Fredrick Percival Segbefia is a Ghanaian politician and member of the first parliament of the second republic of Ghana representing Avenor constituency in the Volta Region of Ghana under the membership of the National Alliance Liberals (NAL).

== Early life and education ==
Fredrick was born on 8 September 1931. He attended Odorgonno Senior High School, Huddersfield Technical College and Leeds University. where he obtained a Bachelor of Laws.

== Career and politics ==
Segbefia worked as a barrister, solicitor and businessman before going into Parliament.
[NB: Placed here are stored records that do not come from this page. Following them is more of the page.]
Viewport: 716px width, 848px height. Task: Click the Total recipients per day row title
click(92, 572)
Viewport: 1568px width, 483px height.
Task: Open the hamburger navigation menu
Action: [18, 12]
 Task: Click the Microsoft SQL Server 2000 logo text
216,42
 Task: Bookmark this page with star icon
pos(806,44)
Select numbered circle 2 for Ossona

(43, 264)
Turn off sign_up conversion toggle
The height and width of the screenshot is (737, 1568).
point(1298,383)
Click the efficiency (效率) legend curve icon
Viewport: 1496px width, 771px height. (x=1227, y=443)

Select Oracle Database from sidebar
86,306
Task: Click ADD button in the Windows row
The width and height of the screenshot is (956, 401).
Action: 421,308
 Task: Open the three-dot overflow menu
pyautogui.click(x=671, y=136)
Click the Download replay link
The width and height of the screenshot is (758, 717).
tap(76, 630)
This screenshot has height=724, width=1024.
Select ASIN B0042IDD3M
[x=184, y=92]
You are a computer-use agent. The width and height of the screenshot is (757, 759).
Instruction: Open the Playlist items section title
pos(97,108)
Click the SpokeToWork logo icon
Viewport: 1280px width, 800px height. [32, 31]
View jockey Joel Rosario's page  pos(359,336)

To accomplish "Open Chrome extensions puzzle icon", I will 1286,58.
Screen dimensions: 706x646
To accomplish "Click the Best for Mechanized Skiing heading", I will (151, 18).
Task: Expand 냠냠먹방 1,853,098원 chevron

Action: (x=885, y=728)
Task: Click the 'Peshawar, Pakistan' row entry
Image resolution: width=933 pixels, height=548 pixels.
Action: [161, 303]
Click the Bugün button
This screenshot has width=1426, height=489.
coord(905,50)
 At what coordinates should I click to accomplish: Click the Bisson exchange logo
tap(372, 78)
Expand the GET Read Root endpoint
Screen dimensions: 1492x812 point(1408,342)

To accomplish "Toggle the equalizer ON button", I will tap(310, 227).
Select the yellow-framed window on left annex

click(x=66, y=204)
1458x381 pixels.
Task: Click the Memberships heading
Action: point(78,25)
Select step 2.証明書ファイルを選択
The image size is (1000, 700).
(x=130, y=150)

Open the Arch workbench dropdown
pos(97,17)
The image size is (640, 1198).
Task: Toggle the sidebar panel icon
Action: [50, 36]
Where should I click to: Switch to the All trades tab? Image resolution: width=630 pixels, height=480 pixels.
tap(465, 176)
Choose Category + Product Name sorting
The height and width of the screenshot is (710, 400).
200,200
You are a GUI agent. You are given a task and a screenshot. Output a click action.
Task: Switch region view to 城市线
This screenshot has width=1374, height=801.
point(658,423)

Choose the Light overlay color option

He began his political career in 1969 when he became the parliamentary candidate for to represent his constituency Avenor in the Volta Region of Ghana prior to the commencement of the 1969 Ghanaian parliamentary election.

He was sworn into the First Parliament of the Second Republic of Ghana on 1 October 1969, after being pronounced winner at the 1969 Ghanaian election held on 26 August 1969. and his tenure of office ended on 13 January 1972.

== Personal life ==
He is Christian.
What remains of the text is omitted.